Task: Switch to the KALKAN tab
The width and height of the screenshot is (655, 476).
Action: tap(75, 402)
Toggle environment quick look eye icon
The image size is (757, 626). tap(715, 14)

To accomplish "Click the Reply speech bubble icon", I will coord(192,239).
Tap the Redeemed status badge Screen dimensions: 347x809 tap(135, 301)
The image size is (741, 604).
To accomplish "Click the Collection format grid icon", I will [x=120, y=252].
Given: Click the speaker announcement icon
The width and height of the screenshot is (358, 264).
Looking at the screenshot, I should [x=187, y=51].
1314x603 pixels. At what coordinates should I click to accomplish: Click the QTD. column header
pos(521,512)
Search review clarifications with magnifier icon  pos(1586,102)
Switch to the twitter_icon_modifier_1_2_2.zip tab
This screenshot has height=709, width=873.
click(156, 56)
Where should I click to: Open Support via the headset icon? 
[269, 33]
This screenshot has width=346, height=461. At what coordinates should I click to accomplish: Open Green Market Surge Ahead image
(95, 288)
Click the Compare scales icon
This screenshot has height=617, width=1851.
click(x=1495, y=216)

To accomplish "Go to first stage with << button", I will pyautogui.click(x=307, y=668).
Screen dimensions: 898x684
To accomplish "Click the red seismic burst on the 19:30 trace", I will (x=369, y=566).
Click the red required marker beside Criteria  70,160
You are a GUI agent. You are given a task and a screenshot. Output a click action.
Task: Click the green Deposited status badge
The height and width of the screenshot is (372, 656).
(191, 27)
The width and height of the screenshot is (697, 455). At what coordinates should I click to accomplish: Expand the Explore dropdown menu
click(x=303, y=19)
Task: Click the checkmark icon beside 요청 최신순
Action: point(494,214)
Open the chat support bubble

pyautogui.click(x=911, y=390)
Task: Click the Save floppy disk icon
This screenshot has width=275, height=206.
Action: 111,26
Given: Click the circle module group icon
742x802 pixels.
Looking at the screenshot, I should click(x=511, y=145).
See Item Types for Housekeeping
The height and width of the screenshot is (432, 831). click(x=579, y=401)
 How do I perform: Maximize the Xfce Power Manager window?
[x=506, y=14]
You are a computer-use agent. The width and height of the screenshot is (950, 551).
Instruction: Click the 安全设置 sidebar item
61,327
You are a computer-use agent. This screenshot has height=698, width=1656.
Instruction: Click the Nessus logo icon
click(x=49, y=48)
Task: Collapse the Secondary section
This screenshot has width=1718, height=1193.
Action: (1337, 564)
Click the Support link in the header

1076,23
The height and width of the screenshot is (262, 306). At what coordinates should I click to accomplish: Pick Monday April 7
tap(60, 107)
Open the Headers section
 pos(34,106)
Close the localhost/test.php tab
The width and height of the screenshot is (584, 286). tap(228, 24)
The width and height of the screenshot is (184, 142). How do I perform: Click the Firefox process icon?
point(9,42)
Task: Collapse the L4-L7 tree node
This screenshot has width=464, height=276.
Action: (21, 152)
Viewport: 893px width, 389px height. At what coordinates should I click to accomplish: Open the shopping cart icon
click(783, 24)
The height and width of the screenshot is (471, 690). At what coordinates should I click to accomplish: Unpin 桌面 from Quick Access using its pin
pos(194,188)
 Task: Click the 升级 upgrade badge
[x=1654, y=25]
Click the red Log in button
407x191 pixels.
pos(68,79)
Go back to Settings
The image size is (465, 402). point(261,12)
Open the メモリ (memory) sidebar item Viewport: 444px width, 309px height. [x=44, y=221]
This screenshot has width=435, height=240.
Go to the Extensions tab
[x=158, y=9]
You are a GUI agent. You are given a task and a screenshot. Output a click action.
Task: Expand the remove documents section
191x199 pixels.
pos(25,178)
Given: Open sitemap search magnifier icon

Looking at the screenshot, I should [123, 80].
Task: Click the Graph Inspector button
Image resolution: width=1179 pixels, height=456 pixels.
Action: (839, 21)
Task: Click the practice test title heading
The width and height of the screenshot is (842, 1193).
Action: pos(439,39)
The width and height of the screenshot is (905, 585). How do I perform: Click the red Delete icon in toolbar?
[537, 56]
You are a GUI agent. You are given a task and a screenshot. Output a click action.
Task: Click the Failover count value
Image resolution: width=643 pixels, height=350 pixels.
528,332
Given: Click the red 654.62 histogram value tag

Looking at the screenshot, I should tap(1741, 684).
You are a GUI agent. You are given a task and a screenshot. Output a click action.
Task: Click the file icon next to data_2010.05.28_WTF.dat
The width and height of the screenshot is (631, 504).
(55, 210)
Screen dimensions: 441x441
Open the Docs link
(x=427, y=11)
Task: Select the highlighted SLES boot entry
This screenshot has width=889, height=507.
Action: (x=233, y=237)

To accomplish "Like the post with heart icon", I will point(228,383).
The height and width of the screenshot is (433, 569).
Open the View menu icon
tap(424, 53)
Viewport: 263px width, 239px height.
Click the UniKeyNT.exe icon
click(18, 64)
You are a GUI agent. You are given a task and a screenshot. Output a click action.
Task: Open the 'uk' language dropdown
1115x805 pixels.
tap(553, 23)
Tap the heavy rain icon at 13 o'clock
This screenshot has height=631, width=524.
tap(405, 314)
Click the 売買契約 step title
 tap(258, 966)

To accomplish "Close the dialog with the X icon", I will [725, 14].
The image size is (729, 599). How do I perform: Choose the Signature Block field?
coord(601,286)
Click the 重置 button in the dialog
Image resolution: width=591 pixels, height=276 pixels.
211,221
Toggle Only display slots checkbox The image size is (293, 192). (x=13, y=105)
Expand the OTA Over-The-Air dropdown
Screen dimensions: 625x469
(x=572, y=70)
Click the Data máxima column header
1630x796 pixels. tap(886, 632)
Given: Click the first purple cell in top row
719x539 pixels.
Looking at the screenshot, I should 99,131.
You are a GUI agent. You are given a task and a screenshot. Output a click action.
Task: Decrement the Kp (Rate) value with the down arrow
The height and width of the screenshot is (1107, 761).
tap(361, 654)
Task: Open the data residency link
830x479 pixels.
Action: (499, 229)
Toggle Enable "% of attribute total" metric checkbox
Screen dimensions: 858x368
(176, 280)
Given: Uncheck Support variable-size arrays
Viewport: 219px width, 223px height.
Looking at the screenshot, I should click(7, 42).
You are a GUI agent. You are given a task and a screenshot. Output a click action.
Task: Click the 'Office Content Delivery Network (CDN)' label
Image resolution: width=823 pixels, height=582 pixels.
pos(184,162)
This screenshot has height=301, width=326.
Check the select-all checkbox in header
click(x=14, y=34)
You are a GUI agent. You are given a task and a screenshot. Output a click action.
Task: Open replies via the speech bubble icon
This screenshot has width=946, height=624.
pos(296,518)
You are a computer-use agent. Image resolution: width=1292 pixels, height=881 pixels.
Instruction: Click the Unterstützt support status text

---*---

Copy each line of the listing in which the word "speech" can be found.

To accomplish "Click the Reply speech bubble icon", I will coord(192,239).
Task: Open replies via the speech bubble icon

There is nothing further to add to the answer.